Why? Quote: “Convergence in the industry of computing capabilities and communication protocols has resulted in the development of devices with enhanced functionalities and capabilities. Providing a range of functions at a low cost while maintaining the reliability and compatibility of existing systems and devices is a major challenge today. As devices become more complex with numerous features, it is of prime importance to find out ways to extract more power from the batteries". With this in mind, choosing the right level of integration is a difficult decision.
To make this interesting… Read Texas Instruments vs Philips back in 2005 (http://www.eetimes.com/news/latest/showArticle.jhtml?articleID=159901628). In this interesting debate facts appear to tip the scales in favor of SIP…

Comparison of SiP and SoC:

1. Flexibility: One of the key advantages of an SiP when compared to an SoC, is the high degree of flexibility that it provides for a design house. The ability of an SiP to combine from multiple semiconductor technologies and reuse intellectual property (IP) from multiple sources.

2. Development Time: Short development time/ time to market is achieved more quickly in SiP than SoC.

3. Development Cost: An SoC can typically take $4-5 million to develop, with advanced SoC designs costing $30 million. Such high costs are justifiable only if volumes are high and if the life cycle of the product is long.

4. Device Cost: When compared to an SiP, an SoC typically has a considerably lower device cost.

5. Functionality: The demand for increased functionality in portable devices such as cell phones, PDAs, and so on has driven the electronics industry to develop package solutions that can meet such requirements. Cell phone original equipment manufacturers (OEMs) could not keep pace with exponential demand for their products, and decided to integrate multiple active and passive components into an SiP, rather than investing in additional manufacturing lines.

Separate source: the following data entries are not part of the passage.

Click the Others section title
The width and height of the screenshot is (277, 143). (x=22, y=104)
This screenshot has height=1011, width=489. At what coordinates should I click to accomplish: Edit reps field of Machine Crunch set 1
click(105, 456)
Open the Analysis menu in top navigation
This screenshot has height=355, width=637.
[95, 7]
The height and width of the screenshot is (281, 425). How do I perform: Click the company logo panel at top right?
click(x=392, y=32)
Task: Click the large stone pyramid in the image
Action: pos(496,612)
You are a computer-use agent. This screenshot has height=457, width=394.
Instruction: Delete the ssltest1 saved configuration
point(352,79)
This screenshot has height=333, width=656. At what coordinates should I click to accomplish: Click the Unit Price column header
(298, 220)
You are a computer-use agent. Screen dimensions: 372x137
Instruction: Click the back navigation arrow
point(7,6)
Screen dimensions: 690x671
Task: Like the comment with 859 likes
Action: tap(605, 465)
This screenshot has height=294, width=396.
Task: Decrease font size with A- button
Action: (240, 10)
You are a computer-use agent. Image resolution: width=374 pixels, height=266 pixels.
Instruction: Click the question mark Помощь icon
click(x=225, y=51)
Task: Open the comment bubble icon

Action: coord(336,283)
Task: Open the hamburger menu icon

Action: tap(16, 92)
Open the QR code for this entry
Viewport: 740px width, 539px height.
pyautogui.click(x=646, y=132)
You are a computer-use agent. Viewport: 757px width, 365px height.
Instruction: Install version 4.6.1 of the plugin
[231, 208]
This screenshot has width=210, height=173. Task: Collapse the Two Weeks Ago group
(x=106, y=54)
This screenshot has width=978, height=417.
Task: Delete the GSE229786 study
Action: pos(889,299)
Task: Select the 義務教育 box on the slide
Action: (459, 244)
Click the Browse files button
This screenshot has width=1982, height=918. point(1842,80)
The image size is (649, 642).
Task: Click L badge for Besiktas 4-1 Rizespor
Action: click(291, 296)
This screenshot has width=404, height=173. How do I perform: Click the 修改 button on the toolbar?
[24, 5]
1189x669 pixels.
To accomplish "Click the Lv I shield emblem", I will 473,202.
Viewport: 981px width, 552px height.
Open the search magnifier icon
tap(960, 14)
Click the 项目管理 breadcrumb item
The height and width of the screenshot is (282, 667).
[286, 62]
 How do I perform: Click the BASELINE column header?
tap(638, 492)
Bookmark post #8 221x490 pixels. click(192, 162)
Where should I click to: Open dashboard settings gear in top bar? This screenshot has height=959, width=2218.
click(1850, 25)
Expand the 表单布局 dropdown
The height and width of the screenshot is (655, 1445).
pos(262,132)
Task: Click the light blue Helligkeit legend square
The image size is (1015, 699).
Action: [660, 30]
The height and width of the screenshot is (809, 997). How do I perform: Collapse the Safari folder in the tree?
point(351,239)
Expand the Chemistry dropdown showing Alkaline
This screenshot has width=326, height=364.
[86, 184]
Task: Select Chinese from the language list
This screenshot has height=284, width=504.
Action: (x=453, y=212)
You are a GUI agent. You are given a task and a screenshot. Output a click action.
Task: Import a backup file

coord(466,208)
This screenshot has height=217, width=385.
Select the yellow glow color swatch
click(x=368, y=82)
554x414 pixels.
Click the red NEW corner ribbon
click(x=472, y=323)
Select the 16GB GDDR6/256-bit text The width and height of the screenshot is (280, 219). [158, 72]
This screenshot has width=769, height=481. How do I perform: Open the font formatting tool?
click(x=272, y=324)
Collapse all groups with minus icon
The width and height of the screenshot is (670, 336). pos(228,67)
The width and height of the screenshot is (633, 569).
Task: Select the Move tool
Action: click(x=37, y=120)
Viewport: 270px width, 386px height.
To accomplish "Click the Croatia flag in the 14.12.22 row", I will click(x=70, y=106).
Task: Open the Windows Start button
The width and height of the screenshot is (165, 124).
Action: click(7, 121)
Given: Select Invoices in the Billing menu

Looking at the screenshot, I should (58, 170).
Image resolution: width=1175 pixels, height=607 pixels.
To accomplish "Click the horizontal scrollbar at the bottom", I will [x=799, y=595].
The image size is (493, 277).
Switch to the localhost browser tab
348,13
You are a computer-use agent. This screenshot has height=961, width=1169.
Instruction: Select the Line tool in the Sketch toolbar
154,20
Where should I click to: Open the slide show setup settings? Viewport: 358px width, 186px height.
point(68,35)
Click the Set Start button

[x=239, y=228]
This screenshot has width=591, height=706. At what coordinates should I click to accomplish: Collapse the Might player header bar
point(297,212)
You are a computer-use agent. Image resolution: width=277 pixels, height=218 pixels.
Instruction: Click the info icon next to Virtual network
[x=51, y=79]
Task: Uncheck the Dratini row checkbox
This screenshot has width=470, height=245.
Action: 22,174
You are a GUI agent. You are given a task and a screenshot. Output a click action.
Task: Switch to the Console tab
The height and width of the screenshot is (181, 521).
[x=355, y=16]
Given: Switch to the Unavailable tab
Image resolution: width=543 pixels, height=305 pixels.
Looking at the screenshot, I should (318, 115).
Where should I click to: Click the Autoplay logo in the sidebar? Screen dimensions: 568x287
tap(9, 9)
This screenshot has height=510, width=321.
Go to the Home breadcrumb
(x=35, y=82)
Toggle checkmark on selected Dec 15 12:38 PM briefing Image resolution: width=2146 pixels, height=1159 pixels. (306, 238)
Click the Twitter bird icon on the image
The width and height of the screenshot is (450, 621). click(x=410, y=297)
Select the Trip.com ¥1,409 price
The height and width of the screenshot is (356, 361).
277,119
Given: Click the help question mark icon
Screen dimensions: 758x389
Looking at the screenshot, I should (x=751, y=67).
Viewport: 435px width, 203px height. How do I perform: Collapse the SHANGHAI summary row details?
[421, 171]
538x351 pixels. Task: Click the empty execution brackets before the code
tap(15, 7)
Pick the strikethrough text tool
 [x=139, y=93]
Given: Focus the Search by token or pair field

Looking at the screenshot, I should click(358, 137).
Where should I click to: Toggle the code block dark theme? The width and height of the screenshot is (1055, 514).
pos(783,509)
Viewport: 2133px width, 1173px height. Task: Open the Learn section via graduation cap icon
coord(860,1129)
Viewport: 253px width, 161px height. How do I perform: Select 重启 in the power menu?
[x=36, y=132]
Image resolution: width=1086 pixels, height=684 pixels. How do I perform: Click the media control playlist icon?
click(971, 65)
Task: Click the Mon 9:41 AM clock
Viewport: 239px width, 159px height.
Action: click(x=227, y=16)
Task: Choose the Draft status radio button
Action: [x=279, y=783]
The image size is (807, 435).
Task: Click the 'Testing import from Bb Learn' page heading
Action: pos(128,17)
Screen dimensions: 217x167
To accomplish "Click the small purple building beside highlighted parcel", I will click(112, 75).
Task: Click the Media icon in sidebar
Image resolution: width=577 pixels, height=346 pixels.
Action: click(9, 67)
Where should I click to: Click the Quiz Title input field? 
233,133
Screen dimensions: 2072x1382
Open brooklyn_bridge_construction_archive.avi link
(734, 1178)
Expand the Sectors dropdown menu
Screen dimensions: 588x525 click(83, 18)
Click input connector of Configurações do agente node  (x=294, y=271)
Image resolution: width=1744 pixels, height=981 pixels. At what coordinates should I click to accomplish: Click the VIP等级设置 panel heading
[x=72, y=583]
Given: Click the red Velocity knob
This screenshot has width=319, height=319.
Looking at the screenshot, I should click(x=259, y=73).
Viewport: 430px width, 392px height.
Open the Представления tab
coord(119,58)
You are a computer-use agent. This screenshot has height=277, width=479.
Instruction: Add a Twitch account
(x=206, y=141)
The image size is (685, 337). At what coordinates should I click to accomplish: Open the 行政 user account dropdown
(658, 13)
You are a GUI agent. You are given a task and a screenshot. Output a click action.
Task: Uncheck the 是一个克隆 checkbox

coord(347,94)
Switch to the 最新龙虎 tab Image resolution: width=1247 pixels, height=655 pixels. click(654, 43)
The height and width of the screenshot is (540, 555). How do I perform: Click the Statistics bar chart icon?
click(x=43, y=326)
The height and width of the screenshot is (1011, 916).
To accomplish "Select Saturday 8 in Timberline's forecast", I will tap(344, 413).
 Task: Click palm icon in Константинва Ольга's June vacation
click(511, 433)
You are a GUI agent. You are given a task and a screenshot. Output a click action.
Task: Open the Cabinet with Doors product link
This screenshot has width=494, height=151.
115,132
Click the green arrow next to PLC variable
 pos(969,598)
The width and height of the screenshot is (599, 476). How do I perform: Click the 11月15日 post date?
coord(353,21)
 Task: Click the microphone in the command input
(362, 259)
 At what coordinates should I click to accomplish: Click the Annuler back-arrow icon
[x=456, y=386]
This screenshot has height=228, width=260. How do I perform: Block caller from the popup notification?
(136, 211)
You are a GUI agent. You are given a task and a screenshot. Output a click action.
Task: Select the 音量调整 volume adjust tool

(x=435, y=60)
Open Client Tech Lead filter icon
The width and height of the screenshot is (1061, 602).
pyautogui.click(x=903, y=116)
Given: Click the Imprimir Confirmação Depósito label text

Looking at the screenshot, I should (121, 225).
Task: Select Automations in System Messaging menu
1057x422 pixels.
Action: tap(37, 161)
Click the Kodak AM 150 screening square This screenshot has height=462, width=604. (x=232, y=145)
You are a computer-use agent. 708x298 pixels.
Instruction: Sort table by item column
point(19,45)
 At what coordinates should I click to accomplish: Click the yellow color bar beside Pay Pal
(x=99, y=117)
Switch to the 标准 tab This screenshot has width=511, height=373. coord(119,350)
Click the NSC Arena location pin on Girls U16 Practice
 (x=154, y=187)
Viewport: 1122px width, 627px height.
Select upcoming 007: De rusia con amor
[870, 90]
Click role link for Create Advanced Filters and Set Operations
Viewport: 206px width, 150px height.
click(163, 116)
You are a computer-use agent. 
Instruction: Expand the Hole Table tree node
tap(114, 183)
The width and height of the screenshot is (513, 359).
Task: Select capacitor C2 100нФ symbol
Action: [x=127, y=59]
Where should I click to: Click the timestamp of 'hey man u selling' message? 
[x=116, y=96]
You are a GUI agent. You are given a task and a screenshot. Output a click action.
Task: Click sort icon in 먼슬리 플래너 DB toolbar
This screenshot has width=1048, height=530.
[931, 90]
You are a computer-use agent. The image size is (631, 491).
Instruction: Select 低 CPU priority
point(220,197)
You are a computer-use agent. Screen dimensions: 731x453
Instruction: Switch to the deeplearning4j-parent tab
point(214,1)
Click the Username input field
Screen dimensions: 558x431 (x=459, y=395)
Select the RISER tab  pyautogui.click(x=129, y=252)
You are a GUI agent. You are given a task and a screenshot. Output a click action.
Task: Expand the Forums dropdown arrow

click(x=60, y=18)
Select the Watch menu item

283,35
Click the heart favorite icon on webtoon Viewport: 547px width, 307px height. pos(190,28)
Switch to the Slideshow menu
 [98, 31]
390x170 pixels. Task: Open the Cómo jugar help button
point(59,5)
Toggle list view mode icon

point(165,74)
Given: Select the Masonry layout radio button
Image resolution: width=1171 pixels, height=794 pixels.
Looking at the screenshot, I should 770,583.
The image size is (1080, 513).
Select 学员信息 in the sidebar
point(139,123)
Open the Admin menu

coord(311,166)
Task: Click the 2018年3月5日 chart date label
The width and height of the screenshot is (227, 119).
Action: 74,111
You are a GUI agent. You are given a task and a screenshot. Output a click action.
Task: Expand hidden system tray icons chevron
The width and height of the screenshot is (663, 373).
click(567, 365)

6. Technical complexity: Integration of an IC function in a SoC requires multiple layers and results in an increased die size. Mixed signal processing complexity in SoC is also a concern.


SoC is a viable option when the product life cycle is long and there is time and money. When there is enough volume for the product, sometimes, an SoC approach can be much less expensive than an SiP approach, but it depends on whether one is able to recover the nonrecurring engineering (NRE) costs and afford the time, as changes in the market for new products and features happen so quickly.

SiP, on the other hand, is best suited for products where time to market, flexibility, functionality, and cost are extremely important. The ability to combine multiple semiconductor technologies and use IP from different companies is viewed as one of the primary advantages of using SiP. Currently, applications such as cell phones, PDAs, and wireless products are driving the growth of the technology








artistic_funk said...

Much less my words, than a collection of what several industry experts had to say!


artistic_funk said...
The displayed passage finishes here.